Neue O-Ringe sind Pflicht, damit dann den neuen Wärmetauscher montieren. Vorher die beiden Schaumstoff-Klebestreifen wie beim Altteil aufkleben:
Nicht vergessen die Dichtung zur Spritzwand wieder über die beiden Rohre zu stülpen. Step eins erledigt. Weiter geht’s mit dem Verdampfer:
Zuerst montiert man die Dichtung zur Spritzwand. Anschließend kommt das Expansionsventil mit neuen O-Ringen dran:
Das Paket stopft man dann wieder in den Kasten zurück:
Deckel drauf, fast fertig. Die Kondenswasserabläufe auf der Unterseite sind meistens auch marode. Diese erneuert man am besten gleich mit:
Bevor man jetzt mit dem Einbau beginnt nutzt man die Tatsache daß man nur jetzt an viele Ecken heran kommt. Ausgiebig schrubben sollte man den Bereich unter dem Doppellüfter sowie das Abteil für Steuergeräte und Batterie:
Den Ablauf unterhalb des Wischers erneuert man am besten:
5. Der Einbau
Den Kasten an den ganzen Leitungen und Kabeln vorbei zu mogeln ist gar nicht so einfach:
Nun den neuen Doppellüfter einbauen, oben drauf dann frische Innenraumfilter:
Etwas biegen an den Leitungen kann nicht schaden um diese durch die Spritzwand zu bugsieren. Den Kasten an seinen 4 Punkten verschrauben. Dann gehts weiter im Motorraum. Zuerst bekommt der Wärmetauscher seine Leitungen verbunden:
Auf der Fahrerseite muss man leider etwas mehr Aufwand betreiben. Die große Leitung zum Expansionsventil muss zerlegt werden damit man genügend Spielraum hat.

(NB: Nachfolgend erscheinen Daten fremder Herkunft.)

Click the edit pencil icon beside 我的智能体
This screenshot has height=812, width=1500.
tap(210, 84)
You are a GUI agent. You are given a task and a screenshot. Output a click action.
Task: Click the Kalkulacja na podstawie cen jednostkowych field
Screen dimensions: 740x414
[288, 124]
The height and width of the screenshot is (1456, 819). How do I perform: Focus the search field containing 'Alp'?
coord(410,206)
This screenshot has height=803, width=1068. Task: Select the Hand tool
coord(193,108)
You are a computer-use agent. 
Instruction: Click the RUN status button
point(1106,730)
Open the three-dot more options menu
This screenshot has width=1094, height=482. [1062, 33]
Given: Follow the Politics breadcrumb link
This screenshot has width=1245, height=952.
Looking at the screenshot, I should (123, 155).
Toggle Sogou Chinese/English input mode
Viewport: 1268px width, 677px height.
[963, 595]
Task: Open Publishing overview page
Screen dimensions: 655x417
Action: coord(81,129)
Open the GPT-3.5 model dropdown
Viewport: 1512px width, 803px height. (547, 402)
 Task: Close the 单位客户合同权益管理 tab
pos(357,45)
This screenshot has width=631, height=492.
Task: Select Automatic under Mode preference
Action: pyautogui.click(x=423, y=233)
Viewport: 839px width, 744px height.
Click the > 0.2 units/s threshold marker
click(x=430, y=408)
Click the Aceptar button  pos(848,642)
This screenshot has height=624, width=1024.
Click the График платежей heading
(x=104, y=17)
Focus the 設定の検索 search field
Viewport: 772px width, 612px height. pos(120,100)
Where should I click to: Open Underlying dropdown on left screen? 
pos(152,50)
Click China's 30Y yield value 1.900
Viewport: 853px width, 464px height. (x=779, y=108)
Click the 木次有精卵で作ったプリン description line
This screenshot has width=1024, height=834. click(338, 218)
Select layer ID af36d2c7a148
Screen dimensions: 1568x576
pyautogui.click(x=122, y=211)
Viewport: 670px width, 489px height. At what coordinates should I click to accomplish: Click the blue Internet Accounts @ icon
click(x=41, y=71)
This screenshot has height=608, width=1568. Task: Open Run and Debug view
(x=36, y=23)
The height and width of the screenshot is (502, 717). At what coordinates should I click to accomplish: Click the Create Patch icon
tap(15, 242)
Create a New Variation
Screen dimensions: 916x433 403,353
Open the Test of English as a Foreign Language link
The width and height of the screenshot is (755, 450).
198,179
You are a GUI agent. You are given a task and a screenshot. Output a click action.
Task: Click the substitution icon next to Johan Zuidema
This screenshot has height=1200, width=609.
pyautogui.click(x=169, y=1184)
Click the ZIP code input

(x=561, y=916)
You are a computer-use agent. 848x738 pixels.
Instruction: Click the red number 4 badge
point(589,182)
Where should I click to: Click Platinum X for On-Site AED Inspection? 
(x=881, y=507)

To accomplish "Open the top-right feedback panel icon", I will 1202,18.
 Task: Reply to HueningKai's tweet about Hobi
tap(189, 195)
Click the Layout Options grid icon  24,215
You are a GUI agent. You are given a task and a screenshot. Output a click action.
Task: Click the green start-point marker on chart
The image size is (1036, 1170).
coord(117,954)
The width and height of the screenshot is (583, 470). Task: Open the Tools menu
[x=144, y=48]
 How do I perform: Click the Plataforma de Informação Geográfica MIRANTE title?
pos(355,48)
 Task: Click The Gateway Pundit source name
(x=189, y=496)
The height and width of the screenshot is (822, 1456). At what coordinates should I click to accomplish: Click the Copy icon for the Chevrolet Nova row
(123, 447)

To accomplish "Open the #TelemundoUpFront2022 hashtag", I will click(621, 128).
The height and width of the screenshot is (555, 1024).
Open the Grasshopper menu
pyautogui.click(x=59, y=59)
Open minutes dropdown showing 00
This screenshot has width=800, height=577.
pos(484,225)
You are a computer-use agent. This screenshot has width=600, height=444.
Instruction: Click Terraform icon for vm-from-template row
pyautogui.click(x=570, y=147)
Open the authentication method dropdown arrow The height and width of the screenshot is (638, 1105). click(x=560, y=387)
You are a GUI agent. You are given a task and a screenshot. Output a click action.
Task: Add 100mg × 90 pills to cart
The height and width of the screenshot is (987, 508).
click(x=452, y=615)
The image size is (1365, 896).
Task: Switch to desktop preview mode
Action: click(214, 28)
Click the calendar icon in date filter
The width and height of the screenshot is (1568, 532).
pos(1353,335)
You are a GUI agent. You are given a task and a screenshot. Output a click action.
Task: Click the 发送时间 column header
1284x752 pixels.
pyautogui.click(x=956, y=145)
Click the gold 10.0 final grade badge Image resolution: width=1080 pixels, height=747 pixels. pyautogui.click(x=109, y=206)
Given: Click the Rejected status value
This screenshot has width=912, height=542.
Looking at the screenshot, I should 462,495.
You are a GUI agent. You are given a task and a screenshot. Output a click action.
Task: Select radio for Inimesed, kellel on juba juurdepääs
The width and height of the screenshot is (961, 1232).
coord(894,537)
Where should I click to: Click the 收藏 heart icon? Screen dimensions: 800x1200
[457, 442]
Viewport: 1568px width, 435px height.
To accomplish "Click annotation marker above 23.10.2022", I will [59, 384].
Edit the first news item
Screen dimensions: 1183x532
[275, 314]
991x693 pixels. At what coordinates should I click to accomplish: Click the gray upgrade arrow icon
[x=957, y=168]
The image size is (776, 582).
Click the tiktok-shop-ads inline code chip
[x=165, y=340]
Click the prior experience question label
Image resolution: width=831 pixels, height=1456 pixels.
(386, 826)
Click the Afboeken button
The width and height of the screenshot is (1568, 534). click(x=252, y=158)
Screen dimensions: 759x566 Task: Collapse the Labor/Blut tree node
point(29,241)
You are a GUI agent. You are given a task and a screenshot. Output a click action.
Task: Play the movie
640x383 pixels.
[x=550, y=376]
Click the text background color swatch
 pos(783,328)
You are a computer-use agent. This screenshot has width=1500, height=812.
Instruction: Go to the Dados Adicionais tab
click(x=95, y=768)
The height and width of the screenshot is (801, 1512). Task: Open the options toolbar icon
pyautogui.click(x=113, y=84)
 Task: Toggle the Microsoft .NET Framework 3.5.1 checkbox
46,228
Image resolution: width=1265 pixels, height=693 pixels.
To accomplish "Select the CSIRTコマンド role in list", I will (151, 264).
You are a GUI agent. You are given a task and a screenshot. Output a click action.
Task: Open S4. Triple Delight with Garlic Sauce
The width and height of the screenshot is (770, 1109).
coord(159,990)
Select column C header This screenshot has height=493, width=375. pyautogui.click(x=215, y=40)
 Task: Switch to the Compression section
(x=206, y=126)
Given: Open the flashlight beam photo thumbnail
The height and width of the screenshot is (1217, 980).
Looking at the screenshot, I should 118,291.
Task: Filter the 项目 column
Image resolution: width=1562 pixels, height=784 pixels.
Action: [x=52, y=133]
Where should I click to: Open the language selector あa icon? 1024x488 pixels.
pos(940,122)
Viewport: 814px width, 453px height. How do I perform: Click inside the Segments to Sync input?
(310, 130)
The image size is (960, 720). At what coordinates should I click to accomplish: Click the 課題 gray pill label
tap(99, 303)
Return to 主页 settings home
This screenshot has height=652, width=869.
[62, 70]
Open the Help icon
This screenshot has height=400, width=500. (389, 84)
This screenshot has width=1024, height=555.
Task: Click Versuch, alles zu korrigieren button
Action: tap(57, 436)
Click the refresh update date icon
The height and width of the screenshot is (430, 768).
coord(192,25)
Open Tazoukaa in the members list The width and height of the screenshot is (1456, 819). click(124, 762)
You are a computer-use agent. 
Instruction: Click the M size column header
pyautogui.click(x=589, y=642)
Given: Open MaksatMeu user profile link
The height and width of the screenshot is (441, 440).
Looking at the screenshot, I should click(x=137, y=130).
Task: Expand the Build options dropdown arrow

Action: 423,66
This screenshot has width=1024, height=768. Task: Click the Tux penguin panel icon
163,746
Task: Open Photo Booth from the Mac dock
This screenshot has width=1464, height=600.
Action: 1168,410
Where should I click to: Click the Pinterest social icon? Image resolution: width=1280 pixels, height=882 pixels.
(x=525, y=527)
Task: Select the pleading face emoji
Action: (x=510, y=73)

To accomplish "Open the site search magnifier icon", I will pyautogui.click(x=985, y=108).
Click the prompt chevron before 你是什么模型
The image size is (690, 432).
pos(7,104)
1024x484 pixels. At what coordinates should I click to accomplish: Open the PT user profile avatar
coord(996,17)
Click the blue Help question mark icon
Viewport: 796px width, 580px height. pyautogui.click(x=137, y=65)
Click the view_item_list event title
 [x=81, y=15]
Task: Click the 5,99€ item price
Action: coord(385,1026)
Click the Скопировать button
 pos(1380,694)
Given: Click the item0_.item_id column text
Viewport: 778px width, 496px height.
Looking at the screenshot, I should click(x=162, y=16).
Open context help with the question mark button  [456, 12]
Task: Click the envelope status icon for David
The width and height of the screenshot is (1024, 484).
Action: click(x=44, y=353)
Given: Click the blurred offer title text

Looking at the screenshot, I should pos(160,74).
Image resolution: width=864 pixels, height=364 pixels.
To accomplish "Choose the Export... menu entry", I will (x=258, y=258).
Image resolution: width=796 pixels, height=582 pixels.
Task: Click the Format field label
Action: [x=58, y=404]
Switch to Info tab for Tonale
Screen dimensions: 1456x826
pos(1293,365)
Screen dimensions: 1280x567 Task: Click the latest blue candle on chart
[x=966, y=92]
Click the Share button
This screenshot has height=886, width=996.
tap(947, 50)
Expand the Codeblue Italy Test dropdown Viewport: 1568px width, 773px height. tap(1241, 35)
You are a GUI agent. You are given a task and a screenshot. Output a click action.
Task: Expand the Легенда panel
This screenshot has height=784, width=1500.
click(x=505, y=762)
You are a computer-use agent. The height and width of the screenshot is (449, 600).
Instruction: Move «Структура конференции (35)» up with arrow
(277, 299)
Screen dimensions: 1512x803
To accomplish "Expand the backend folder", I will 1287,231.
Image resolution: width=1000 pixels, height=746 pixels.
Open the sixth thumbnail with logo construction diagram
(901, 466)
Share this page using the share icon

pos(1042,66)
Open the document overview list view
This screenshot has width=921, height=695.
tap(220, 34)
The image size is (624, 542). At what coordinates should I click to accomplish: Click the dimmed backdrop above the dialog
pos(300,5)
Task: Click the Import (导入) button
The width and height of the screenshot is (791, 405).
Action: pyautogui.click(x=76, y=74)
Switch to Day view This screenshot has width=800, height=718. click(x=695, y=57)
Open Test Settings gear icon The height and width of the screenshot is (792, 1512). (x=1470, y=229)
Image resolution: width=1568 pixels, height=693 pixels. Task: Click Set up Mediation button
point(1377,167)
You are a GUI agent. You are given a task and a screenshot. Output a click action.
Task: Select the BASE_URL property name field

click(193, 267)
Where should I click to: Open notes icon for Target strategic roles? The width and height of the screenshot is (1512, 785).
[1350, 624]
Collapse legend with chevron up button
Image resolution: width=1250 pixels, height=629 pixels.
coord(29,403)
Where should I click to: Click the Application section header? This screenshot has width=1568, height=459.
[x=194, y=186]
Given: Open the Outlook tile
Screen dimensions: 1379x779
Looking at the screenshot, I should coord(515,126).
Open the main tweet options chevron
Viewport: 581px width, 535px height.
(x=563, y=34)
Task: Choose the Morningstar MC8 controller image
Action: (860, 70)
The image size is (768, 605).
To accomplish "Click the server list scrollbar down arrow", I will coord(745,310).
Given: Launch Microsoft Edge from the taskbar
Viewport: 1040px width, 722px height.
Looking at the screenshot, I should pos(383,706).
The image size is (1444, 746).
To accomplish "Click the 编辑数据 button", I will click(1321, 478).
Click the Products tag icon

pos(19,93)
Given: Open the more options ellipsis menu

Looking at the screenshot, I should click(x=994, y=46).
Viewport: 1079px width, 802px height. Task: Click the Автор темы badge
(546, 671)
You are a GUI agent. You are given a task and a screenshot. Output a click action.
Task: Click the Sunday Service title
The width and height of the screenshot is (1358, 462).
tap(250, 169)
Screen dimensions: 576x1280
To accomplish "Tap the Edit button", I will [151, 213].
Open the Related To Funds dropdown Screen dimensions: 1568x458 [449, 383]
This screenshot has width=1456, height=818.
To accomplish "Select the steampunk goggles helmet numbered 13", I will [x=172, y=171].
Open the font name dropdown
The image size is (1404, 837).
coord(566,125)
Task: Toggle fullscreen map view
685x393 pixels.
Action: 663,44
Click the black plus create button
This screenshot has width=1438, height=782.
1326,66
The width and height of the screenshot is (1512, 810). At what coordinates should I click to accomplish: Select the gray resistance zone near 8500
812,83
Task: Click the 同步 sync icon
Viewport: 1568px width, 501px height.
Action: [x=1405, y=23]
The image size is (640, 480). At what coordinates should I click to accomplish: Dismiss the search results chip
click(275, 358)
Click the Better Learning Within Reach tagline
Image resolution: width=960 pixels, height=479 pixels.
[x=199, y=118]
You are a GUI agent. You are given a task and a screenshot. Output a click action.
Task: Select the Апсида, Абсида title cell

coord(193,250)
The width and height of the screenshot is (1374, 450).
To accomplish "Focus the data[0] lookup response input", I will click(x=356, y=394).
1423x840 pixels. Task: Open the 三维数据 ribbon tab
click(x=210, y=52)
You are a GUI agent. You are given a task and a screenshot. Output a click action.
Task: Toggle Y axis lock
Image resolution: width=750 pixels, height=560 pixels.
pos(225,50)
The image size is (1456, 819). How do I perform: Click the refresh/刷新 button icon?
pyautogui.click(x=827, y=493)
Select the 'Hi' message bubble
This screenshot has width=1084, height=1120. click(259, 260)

Hierbei hilft es die Unterdruckleitung vom Bremskraftverstärker zum Ansaugrohr ebenfalls zu lösen. Neue O-Ringe verstehen sich von selbst, mit etwas Vaseline bestrichen finden diese übrigens einfacher ihren Sitz.
Jetzt kommt die neue Trocknerpatrone dran. Mit einem neuen Schalter für die E-Lüfter sowie einem neuen Druckschalter versenken wir die kleine Granate vor dem ABS Block. Neue O-Ringe auf die Leitungen, Stecker verkabeln, fertig!
6. Innenraum zusammensetzen
Zeit das Chaos wieder zu beseitigen! Die Lüftungsöffnungen im Armaturenbrett rutschen nur ungern wieder auf den Klimakasten. Hier hilft es etwas Vaseline aufzutragen, die Dichtungen rutschen dann einfach besser in ihre Position:
7. Anlage befüllen
Alle Klappen und sonstigen Funktionen der Mittelkonsole gut testen, ggf. nacharbeiten. Dann Dichtigkeit der Klima erneut testen und sofern dicht, endlich die Befüllung ins System! Neben dem Neubezug des Cabriodachs ist dies bisher die aufwendigste Arbeit die wir durchgeführt haben. Wir hoffen die Bilder geben einen kleinen Ausblick auf das was einen erwarten kann. Ggf. erklären sie auch warum wenige Werkstätten auf diese Arbeit Lust haben und wenn doch, die Preise dafür entsprechend gesalzen sind.
In Summe gehen inkl Fehler ausmerzen (nicht korrekt verlegte Kabelstränge oder falsch bestellter Teile) eine gute Woche mit 35 Stunden für dieses Projekt drauf. Das hochgerechnet mit Arbeitslohn und Materialkosten landet zusammen gut und gerne Gesamtkosten von 3-4.000€.